大学の健康診断後、高速とばして豊田へ





「名古屋大学とよた
       日本語学習支援システム」

基調講演&実施報告&シンポジウム

地域日本語教室での生活者或いは労働者としての外国人に対する日本語学習支援を大学、産業、民間、中央省庁が連携してシステム化するコンセプトのもと、会が行われました。

その具体例として、名古屋大学留学生センターと豊田市が主となって、システム化されたのが「とよた日本語学習支援システム」。

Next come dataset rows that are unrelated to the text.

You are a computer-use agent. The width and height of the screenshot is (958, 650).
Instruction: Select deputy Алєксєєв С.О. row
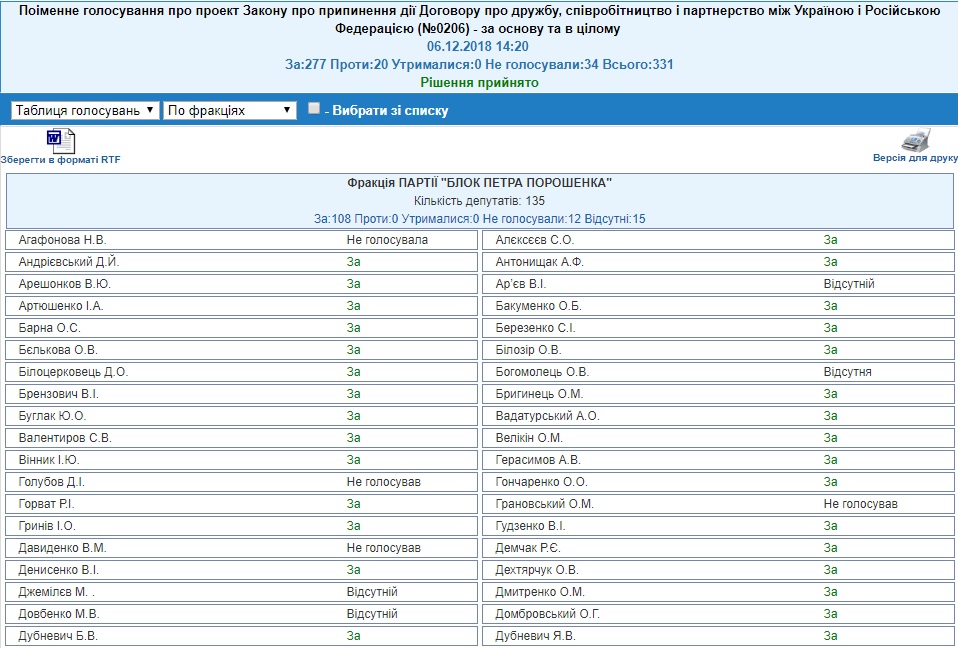coord(534,240)
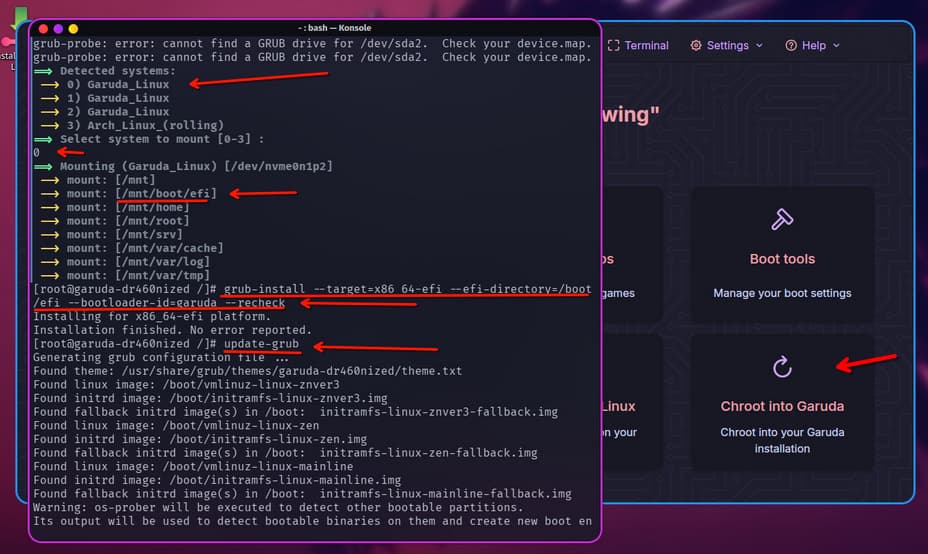This screenshot has width=928, height=554.
Task: Expand the Settings dropdown chevron
Action: tap(759, 46)
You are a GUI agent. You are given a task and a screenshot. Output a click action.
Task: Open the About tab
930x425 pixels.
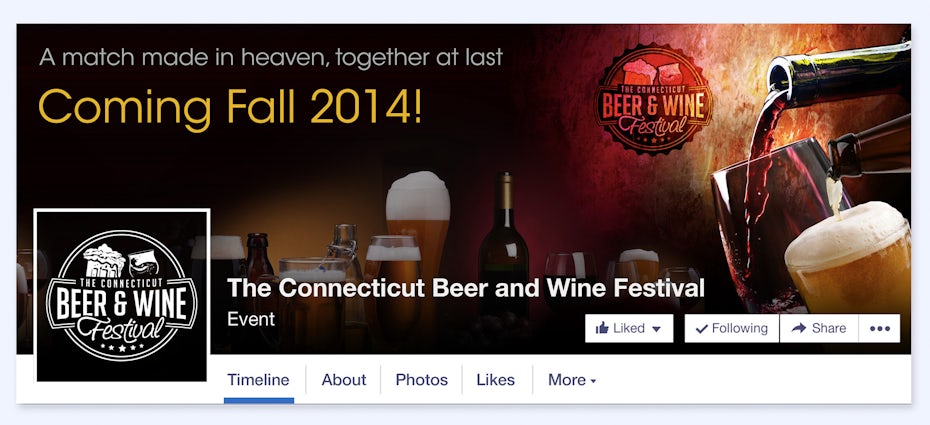click(x=343, y=380)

企業や大学、地域と連携することで社会が一つとなって日本語教育、多文化共生社会構築のために動くことで、結果的に双方のメリットとなるような学習支援が狙いとなっている。

今回の報告で感心したのが、民間、地方が原動力となって中央省庁を動かしているという点です。

文化庁の報告にもあったが、中央にとって外国人問題、とりわけ外国人に言葉の問題というのは目立ちにくい案件であり、それにかかる政策というのは直ぐに実施されないし、議論されてこなかった。

しかし、今日の報告では、24年度には日本語教育の情報の共有化、安心できる基準的な日本語教育その他に関する情報の提供を目的とした文化庁によるホームページが開設される。

これは、国内の日本語教育に対する余りにも乏しい理解が打開される可能性をみるものであるし、もっといえば日本語教員の雇用面、賃金面での悲しい現状が議論され、日本語教育全体が整備され制度化されることも見込まれ、大きく示唆に富んでいる。

社会の連携が中央を動かし、とよたシステムが幅広く普及もしくは派生することで外国人支援の認識、認知につながり、他の文化を多様性として認め、自文化を強制しない異文化を理解するようになることが真の多文化共生社会の構築だと今回参加して得た知見です。

愛知から発信できる日本語教育のかたちが「とよたシステム」だと思うとなんだか誇らしいです。